§ **EXTRAIT DU TEXTE**:
○ ○ ○ ○

A l'Ecole....Y a-t-il à changer ? 7/15

Notre système décourage-t-il les promoteurs de pratiques nouvelles ?

Il semble que oui !

Comment expliquer qu'en France, les pédagogies alternatives soient toujours restées minoritaires et en marge du système scolaire, et beaucoup moins répandues que dans la plupart des autres pays ?

Écartons d'abord un point souvent soulevé : ce n'est pas une question d'argent.En effet, dans l'enseignement public, le taux d'encadrement et les moyens attribués aux établissements expérimentaux sont strictement identiques à ceux des établissements standards. Quant au développement des écoles privées hors contrat, il fait faire à l'État des économies puisqu'il ne débourse plus un centimes pour les élèves qui ont quitté le système.

Voyons donc le contexte socio politique .

En effet, les explications du faible développement de ces pédagogies sont d'abord à chercher du côté du contexte socio politique.
La France est un pays de tradition centralisatrice et unitaire. Nous sommes habitué.e.s à ce que l'État décide de tout. On ne perçoit peut-être pas très bien, dans l'Hexagone, à quel point cette manière de penser nous est spécifique. En Belgique, en Flandre, chacun peut ouvrir une école, à condition que le programme soit accepté par l'administration régionale et que les enseignant.e.s aient le diplôme requis. l'École est alors subventionnée. Au Québec, un groupe de parents qui le souhaite a le droit - un droit établit par la loi pour l'instruction- de demander la création locale d'une école alternative : cela a permis l'ouverture de 7 écoles publiques différentes entre 2010 et 2016 . En France, l'idée que chacun, à la manière de "Colibris" , devait se lancer dans une action, à son échelle, fût-elle minuscule, en faveur d'un monde meilleur a été popularisée par le film Demain et commence lentement à faire son chemin dans une frange de la population.

○ ○ ○ ○

§ **DONNÉES RECUEILLIES**:
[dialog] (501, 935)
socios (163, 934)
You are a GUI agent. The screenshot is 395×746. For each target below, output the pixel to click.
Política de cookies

○ ○ ○ ○

§ **TRAVAIL DEMANDÉ**:
1. Traduisez en anglais la phrase suivante de l'extrait sur les pédagogies alternatives : « La France est un pays de tradition centralisatrice et unitaire. »
2. D'après l'extrait sur les pédagogies alternatives, combien d'écoles publiques différentes ont ouvert au Québec entre 2010 et 2016 ?
3. Pour chaque affirmation, indiquez si elle concorde avec l'extrait sur les pédagogies alternatives (oui ou non), en citant les mots décisifs du texte.
(a) Dans l'enseignement public, les établissements expérimentaux bénéficient d'un taux d'encadrement supérieur à celui des établissements standards.
(b) En Flandre, ouvrir une école suppose que le programme soit accepté par l'administration régionale.
(c) L'idée d'agir à son échelle pour un monde meilleur a été popularisée en France par le film Demain.

§ **CORRIGÉ DE L'EXERCICE**:
1. France is a country with a centralizing and unitary tradition.

2. Sept écoles publiques différentes.

3.
(a) Non : « le taux d'encadrement et les moyens attribués aux établissements expérimentaux sont strictement identiques à ceux des établissements standards ».
(b) Oui : « chacun peut ouvrir une école, à condition que le programme soit accepté par l'administration régionale ».
(c) Oui : « a été popularisée par le film Demain ».